After the declaration of Poorna Swaraj in 1930, the National Movement leaders had decided to adopt civil disobedience as a tool of protest.
Mahatma Gandhi was authorized by the Congress Working Committee to determine the time, place and issue on which the Civil Disobedience was to be launched.
The 1882 Salt Act prohibited Indians from collecting or selling salt. Violation of the act was considered a criminal offence. General Indian population was required to buy heavily taxed imported salt. Therefore, majority of the population living in poverty at that time could not afford expensive salt.
Mahatma Gandhi chose to do this by breaking the salt tax.
Salt Satyagraha began with the Dandi March on March 12, 1930 and was the part of the first phase of the Civil Disobedience Movement.
Mahatma Gandhi led the Dandi march from Sabarmati Ashram to the sea coast near the village of Dandi. In this journey of 24 days and covering a distance of 390 kilometer, thousands of people joined him.
The youngest Satyagrahi who accompanied him was 16-year-old Vittal Liladhar Thakkar, a student from Gujarat, while the Mahatma himself was the oldest.
On April 6, 1930, 61-year-old Mahatma Gandhi picked up a lump of salt and proclaimed, “With this, I am shaking the foundations of the British Empire.”
The Government came into action by putting the law breakers in jails and suppressing them by police firings, lathi charge and other means. 60 Thousand people were arrested in less than one year. Those who did not pay taxes, the properties were confiscated. Gandhi and all important leaders were arrested and placed behind the bars.
Leaders like Sarojini Naidu continued the movement where they had to suffer police brutality. The Satyagraha continued for a year until Gandhi was released from jail.
Finally, Gandhi was released in January 1931 and began negotiations with Lord Irwin regarding the Satyagraha. Gandhi-Irwin pact was signed on 5th March 1931, this led Gandhi to attend the second round table conference in London.
The dandi was not the original destination planned for the end of the march. The original destination was somewhere around Borsad, where they had access to sea water. When Gandhi reached the destination, they analyzed that the movement is just gaining momentum and it is necessary to keep it running till it gains enough momentum and international exposure.
They extended the march upto Dandi, and the trick was successful. The march gained acclamation from india and abroad. They just bought themselves enough time for the movement to mature.
Titusji was the only Christian among the 78 marchers selected by Mahatma Gandhi to take part in the 1930 Dandi March, to break the salt law. He served as governing secretary for Gandhi’s Sabarmati Ashram milk project near Ahmedabad.
With the Satyagrahis spending most of their waking hours walking through villages, the food that they ate was simple. The Lily Biscuit Company in Calcutta had offered a consignment of biscuits, but Gandhi had politely said no as it would be “a luxury”.
Eventually, as they started making salt, the first packet prepared by Kamaladevi was auctioned for the sum of Rs 501. The ‘Salt Satyagraha’ then went on for days in Bombay.

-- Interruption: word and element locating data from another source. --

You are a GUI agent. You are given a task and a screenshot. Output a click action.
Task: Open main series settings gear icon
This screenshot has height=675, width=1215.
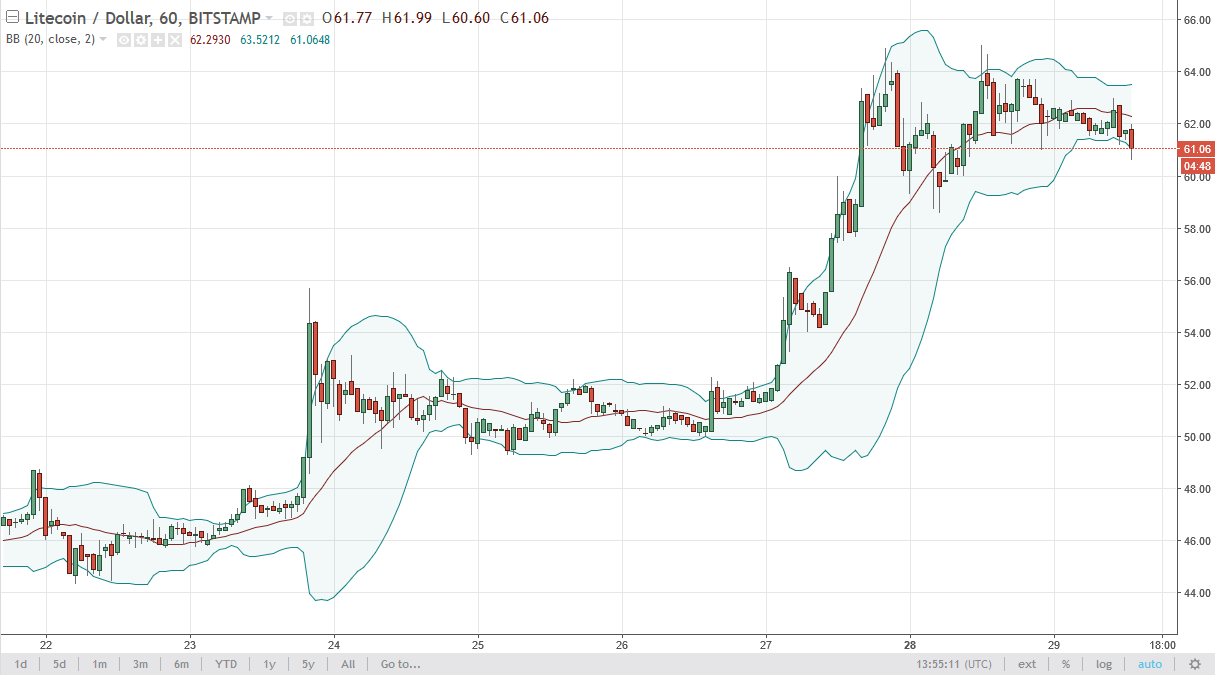pyautogui.click(x=307, y=19)
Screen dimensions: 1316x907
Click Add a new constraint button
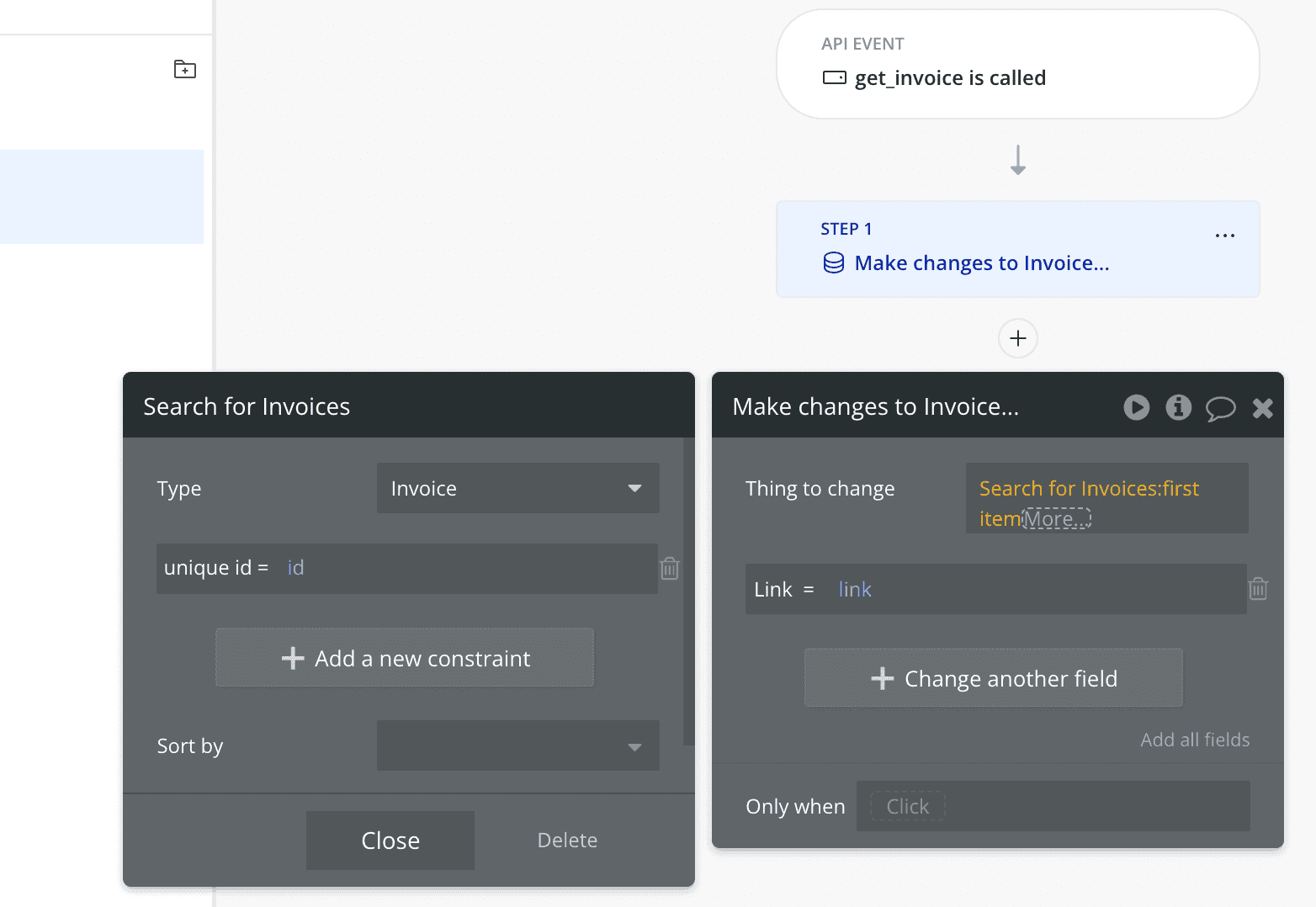(x=405, y=658)
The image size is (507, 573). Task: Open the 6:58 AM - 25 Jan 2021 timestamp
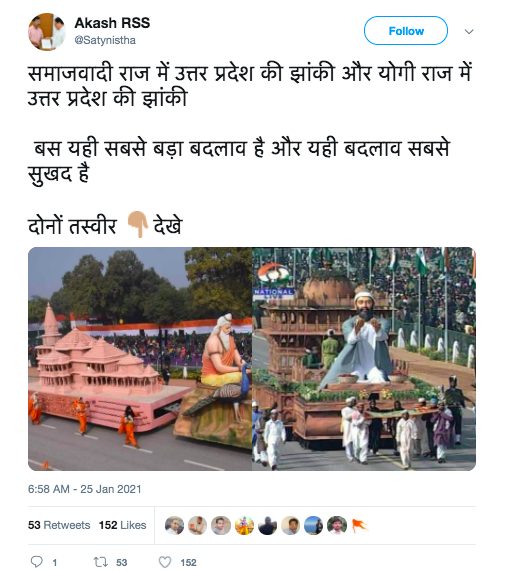[84, 489]
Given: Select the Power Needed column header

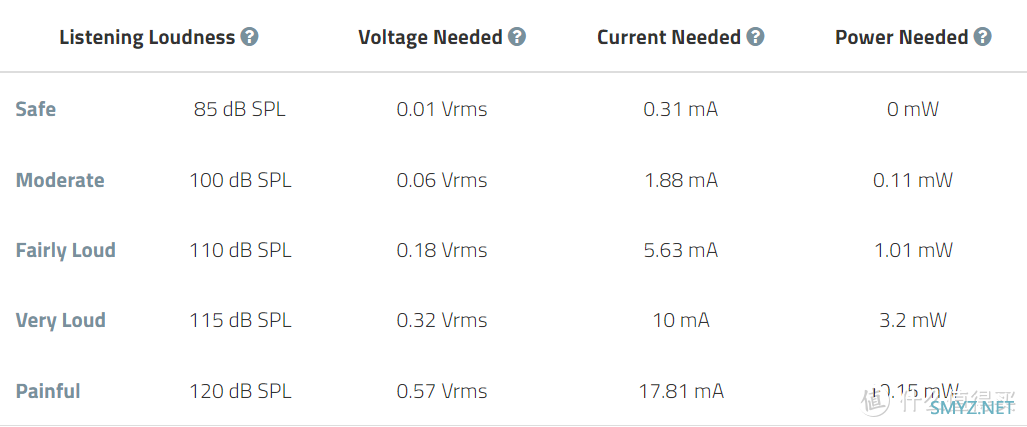Looking at the screenshot, I should click(901, 37).
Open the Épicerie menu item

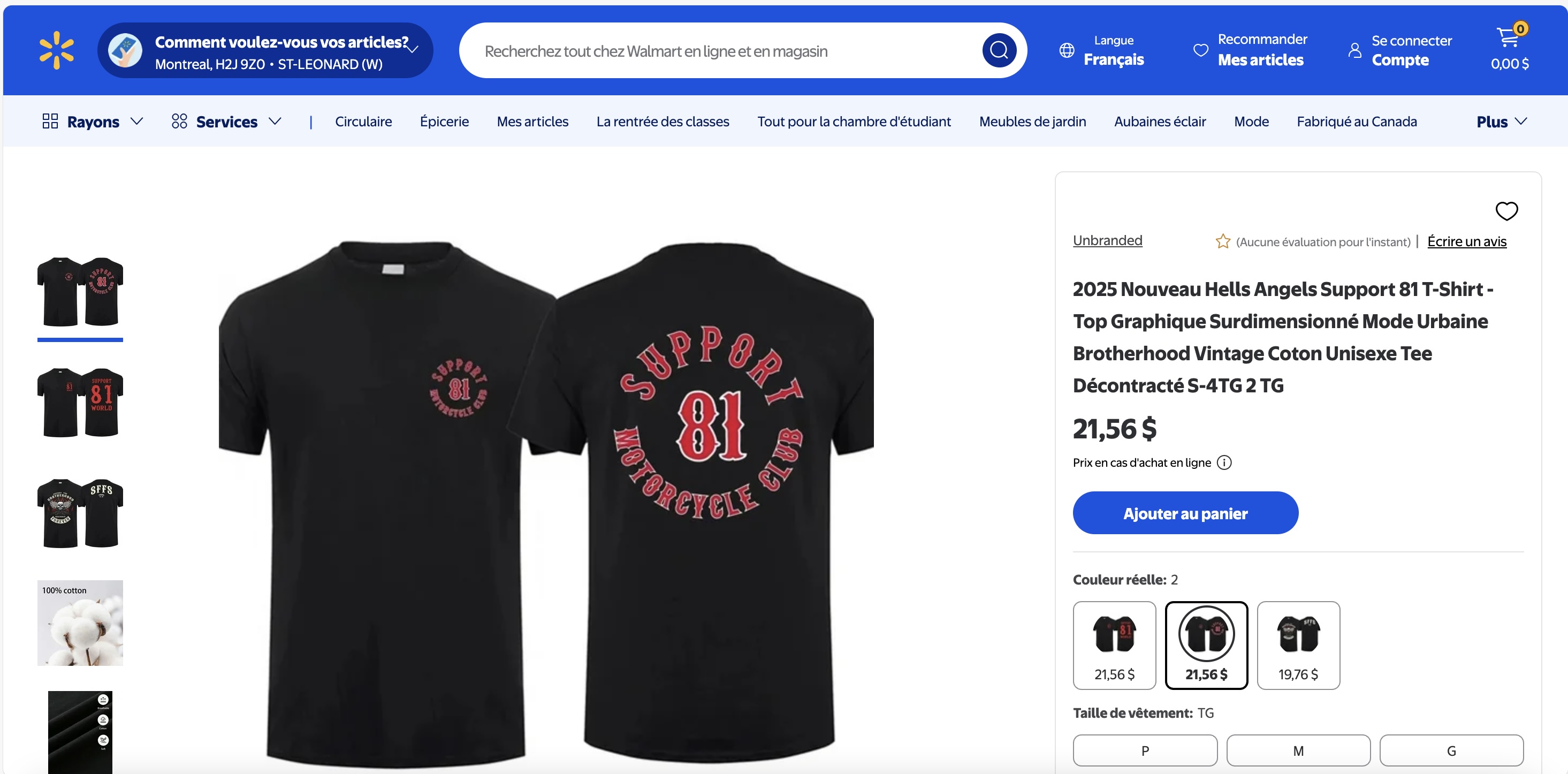pos(444,122)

Civil Disobedience Movement:
The act of making salt was a symbol of the Indian people’s refusal to live under British-made laws or under the British rule.

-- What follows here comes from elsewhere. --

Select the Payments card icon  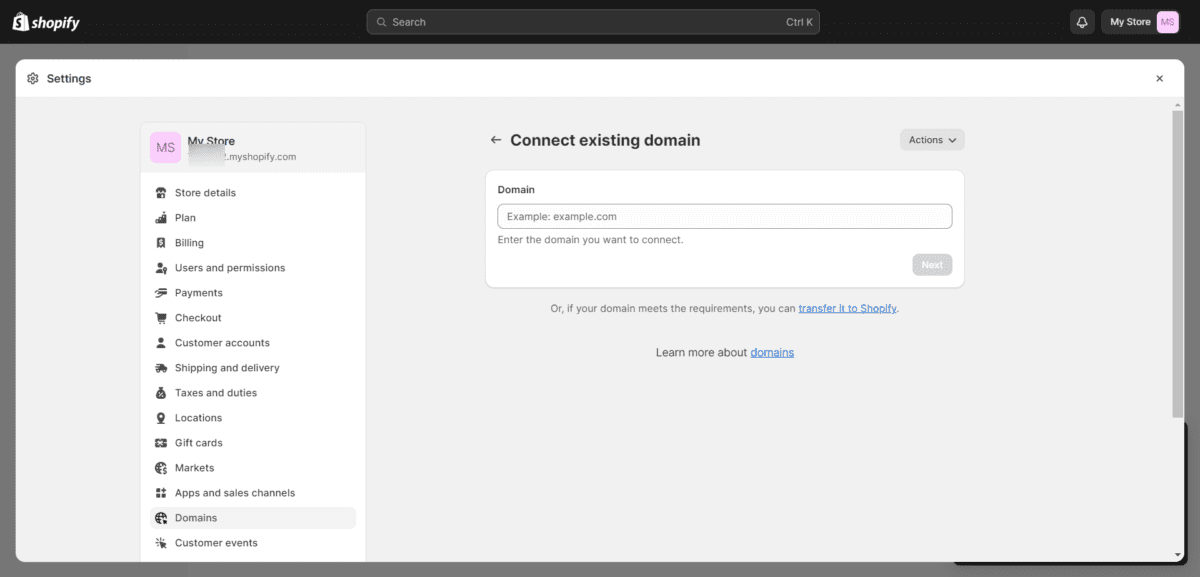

The movement now spread rapidly. Everywhere in the country, people joined strikes, demonstrations, and the campaign to boycott foreign goods and to refuse to pay taxes.
The movement reached the extreme north-western corner of India and stirred the brave and hardy Pathans.
Under the leadership of Khan Abdul Ghaffer Khan, popularly known as “the Frontier Gandhi”, the Pathans organized the society of Khudai Khidmatgars (or Servants of God), known popularly as Red Shirts.
In Bihar, anti-Chowkidara tax campaign was initiated where villages refused to pay protection money to the (chowkidars) local guards who supplemented the merger police forces in the rural areas. Rajendra Prasad took part in the anti- Chowkidara tax campaigns in Bihar.
In Gujarat, a no-tax movement took place against payment of land revenue. This was most visible in Kheda, Surat and Broach districts. Sardar Patel led the no-tax campaign in the Kheda district.
Defiance of forest laws took place on a large scale in Maharashtra, Karnataka and the Central Provinces, especially in areas with large tribal populations.
In Assam, a powerful agitation led by was launched against the students “Cunningham circular’ which forced students and their guardians to furnish assurances of good behaviour.
In U.P, a no-revenue, no-rent campaign was organized against the government which soon turned into a no-ren campaign against the zamindars.
Manipur produced a brave heroine i.e. Rani Gaidinliu who at the age of 13 responded to the call of Gandhiji and the Congress and raised the banner of rebellion against foreign rule.
Women and students participated in the movement on a large scale and it was a liberating experience for Indian women who entered the public space in such large numbers for the first time.
Women, young mothers, widowed and unmarried girls, played an important role in the picketing of liquor shops and opium dens and stores selling foreign cloth.